One of the first paintings one encounters on entering the exhibition is Self Portrait in Green Window (1971), which is part of the Portland Museum of Art’s permanent collection. I have seen this piece many times, but I never tire of it. To me, it encapsulates what Dodd’s work is about.
Her style is colorful and bold; often her work features windows, reflections, and nature. Sometimes, as in Green Window, her brushwork is loose, with a spontaneous quality. Other times, it is crisp and precise.
The stunning piece featured above is Woods (triptych), 1975
A grouping of interior scenes is particularly fascinating. Springtime Studio Interior (1973) depicts a cluttered studio, reflected in mirrors propped on the floor. Door, Staircase (1981) is a view of a staircase through an open door; the scene is bright, like a midsummer day. View Through Elliot’s Shack Looking South (1971) has the viewer outside looking inside, looking outside! You’ll just have to see that one to know what I mean.
These works perfectly exemplify the concept of indoors versus outdoors found in much of Dodd’s work. The tension between the two is what gives her paintings their sense of whimsy and curiosity.
The Painted Room (1982) takes this idea to another level. The walls of the room are painted with a mural of a forest. A window in the middle of the wall looks out to a leafy landscape.
What strikes me about the show is is how cohesive it is without feeling redundant. Even though Dodd’s style is pretty consistent throughout her career, there is still experimentation to be found.
Her beautiful use of color conveys light and shadow. Think of the pale blues of a snowy meadow, the pastel purples and pinks of a quiet sunset, or the bright golds of an afternoon’s light. Dodd captures all of this.

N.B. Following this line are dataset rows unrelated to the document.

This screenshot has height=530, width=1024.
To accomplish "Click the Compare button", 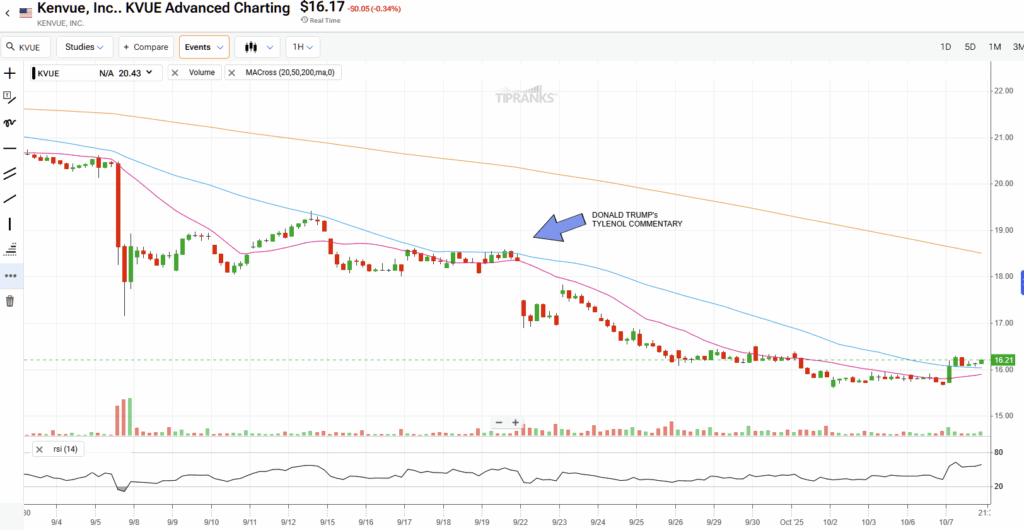I will click(x=145, y=47).
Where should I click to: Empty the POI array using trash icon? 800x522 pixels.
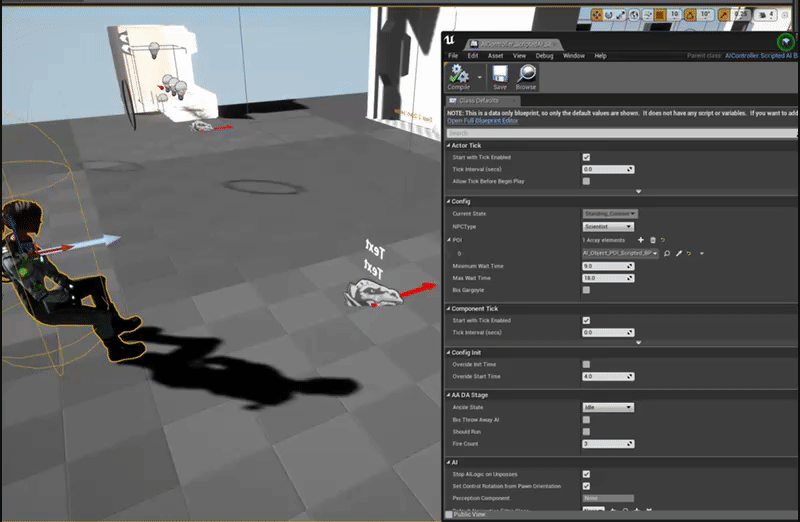pyautogui.click(x=653, y=240)
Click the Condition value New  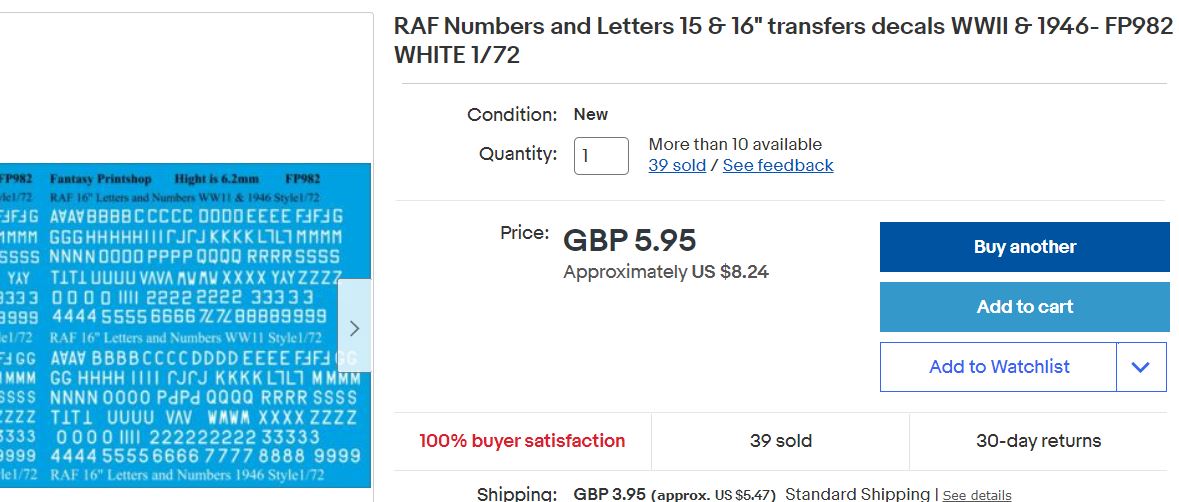590,114
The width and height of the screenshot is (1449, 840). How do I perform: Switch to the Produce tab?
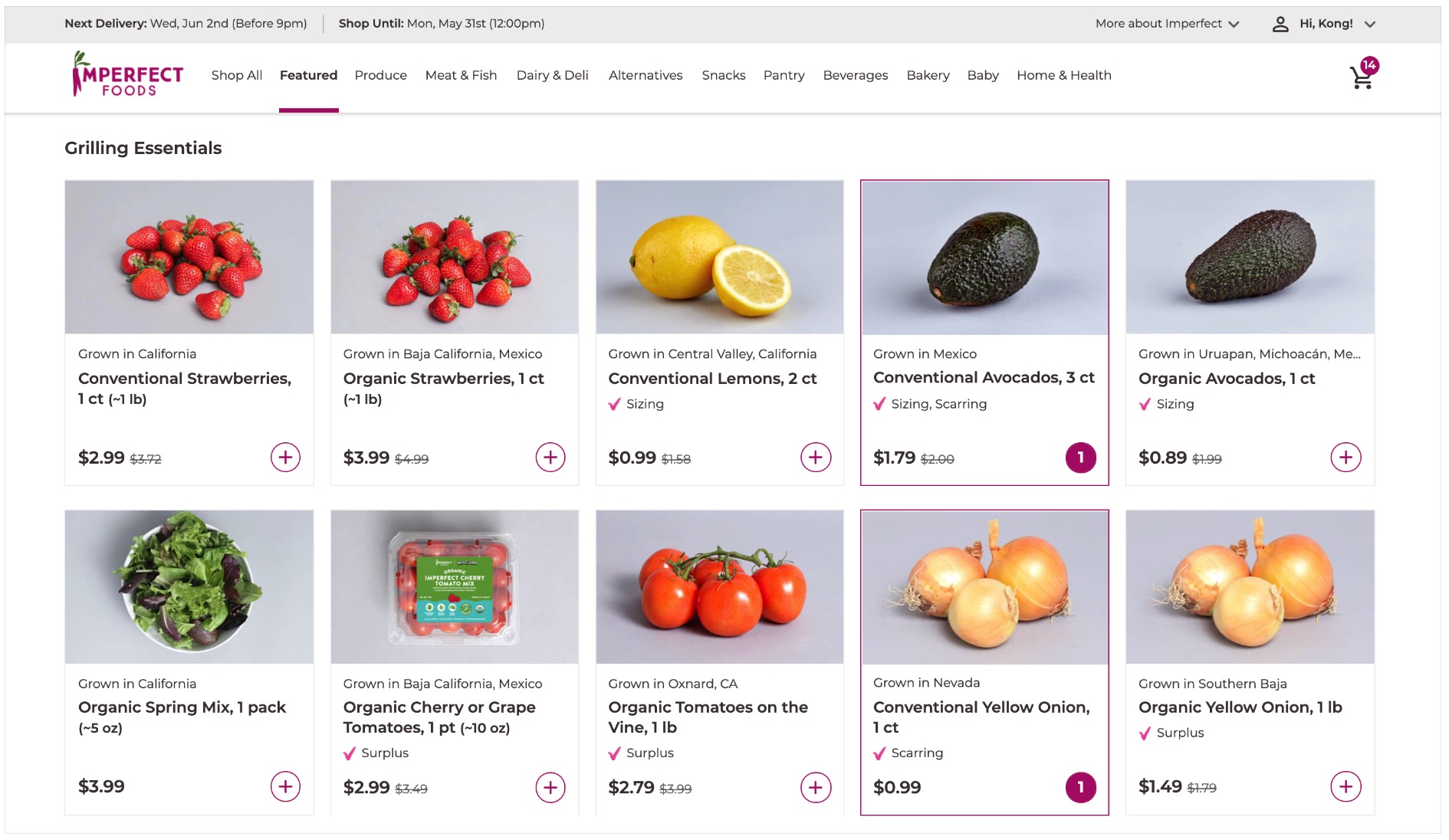pyautogui.click(x=380, y=75)
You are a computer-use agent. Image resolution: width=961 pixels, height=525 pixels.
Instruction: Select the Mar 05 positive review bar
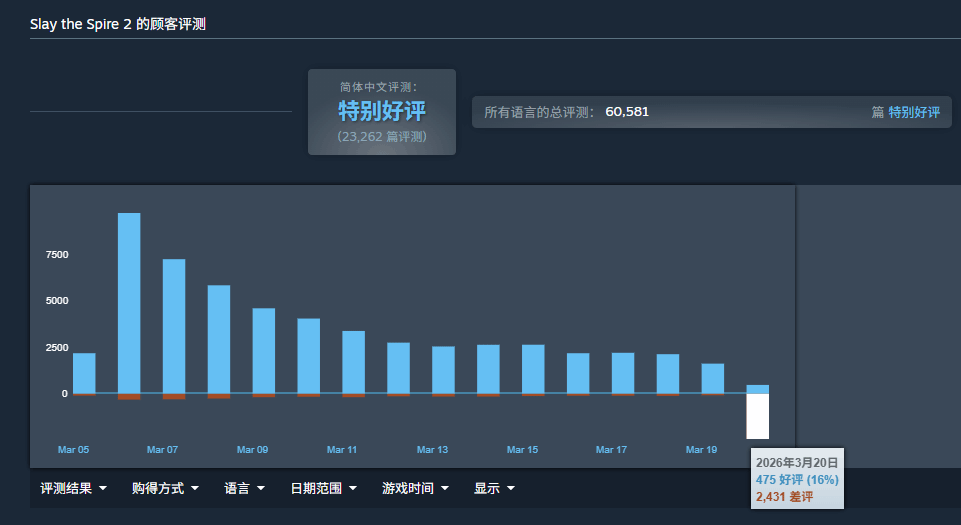coord(84,373)
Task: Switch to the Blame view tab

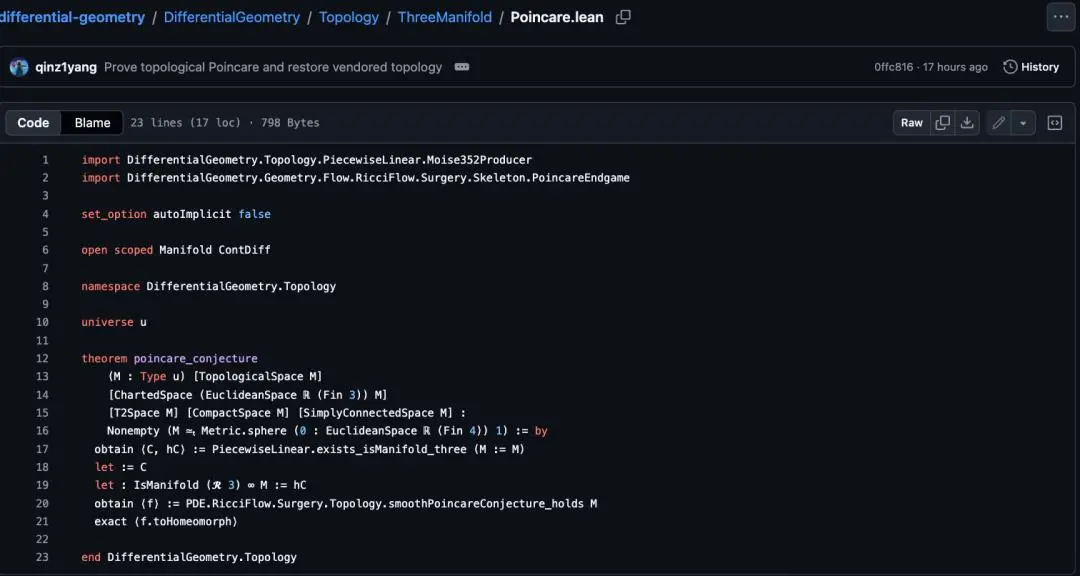Action: point(92,123)
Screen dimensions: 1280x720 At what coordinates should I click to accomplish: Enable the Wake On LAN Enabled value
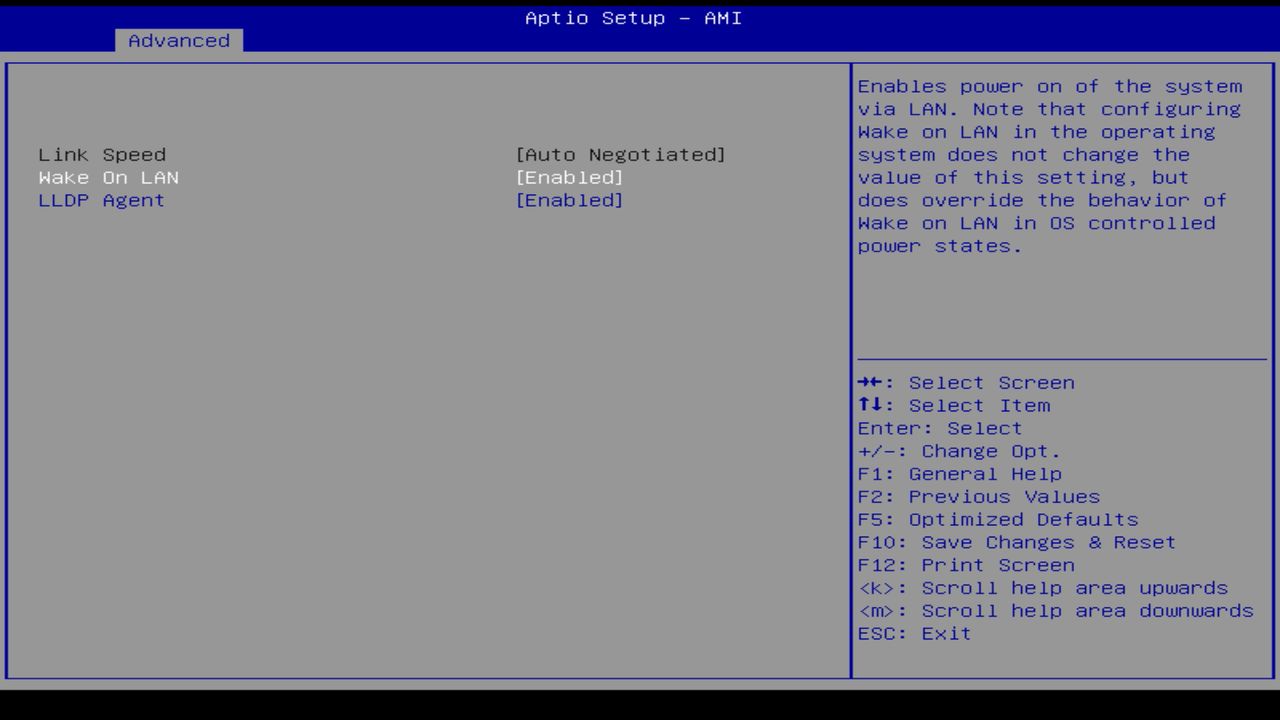point(570,177)
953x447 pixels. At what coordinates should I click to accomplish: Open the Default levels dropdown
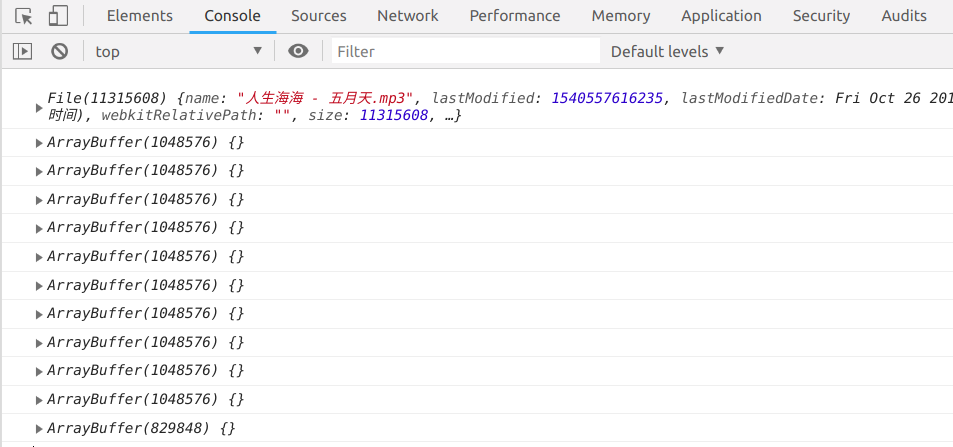click(667, 51)
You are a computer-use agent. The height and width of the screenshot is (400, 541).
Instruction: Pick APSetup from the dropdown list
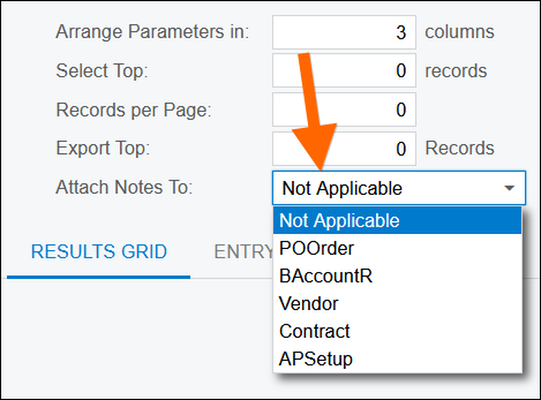[x=397, y=359]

But the light isn’t limited only to her daytime scenes: Her nighttime works are also compelling studies in “catching the light.” For example, Night House (1975) depicts the stark black silhouette of a house against an inky black sky. The windows of the house are rendered as rectangles in a piercing shade of yellow. Men’s Shelter at Night (1969) has an almost abstract quality, with sharp geometric shapes and high contrast.
The exhibition also features some of Dodd’s splendid floral paintings, nudes, and recent small works.